Transcreva sem alterações o trecho do texto sobre o Festival Intercéltico do Porto que começa em "Estivemos lá. Era" e termina em "regidos por Dionisos.", incluindo estas últimas palavras.

# TEXTO SELECIONADO:
━━━━━━

Festival Intercéltico Do Porto
Retratos Da Saudade


O dia de abertura da sexta edição do Festival Intercéltico do Porto pautou-se pela tranquilidade. Os Realejo trouxeram de Coimbra uma “Sanfonia” para ser ouvida longe do bulício das multidões. Os Boys of the Lough passaram bem, obrigado, que a idade já não lhes permite grandes brincadeiras. O sublime aconteceu mais tarde, já a cidade dormia.



Estivemos lá. Era um salão de uma casa antiga, forrada com gravuras e retratos antigos de senhoras de seios fartos, crianças louras e militares de bigodes farfalhudos. Fica ao fundo de um jardim, escondido entre memórias. Sentámo-nos na roda de amigos. Ao centro uma sanfona contava histórias de tempos que já lá vão, fazendo ranger os gonzos de uma porta de carvalho por onde se passa para o Início. Foi assim, num filme projectado pela imaginação no Teatro do Terço, sexta-feira, no concerto de abertura da sexta edição do Festival Intercéltico do Porto, com os portugueses Realejo. “Sanfonias” – para utilizar o termo escolhido para título do álbum de estreia do grupo – de música tradicional portuguesa que soube encontrar um lugar de recolhimento e contenção, distante dos arraiais regidos por Dionisos.

━━━━━━

# MATERIAL:
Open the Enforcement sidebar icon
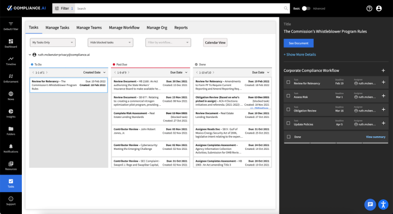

━━━━━━

# RESOLUÇÃO:
Estivemos lá. Era um salão de uma casa antiga, forrada com gravuras e retratos antigos de senhoras de seios fartos, crianças louras e militares de bigodes farfalhudos. Fica ao fundo de um jardim, escondido entre memórias. Sentámo-nos na roda de amigos. Ao centro uma sanfona contava histórias de tempos que já lá vão, fazendo ranger os gonzos de uma porta de carvalho por onde se passa para o Início. Foi assim, num filme projectado pela imaginação no Teatro do Terço, sexta-feira, no concerto de abertura da sexta edição do Festival Intercéltico do Porto, com os portugueses Realejo. “Sanfonias” – para utilizar o termo escolhido para título do álbum de estreia do grupo – de música tradicional portuguesa que soube encontrar um lugar de recolhimento e contenção, distante dos arraiais regidos por Dionisos.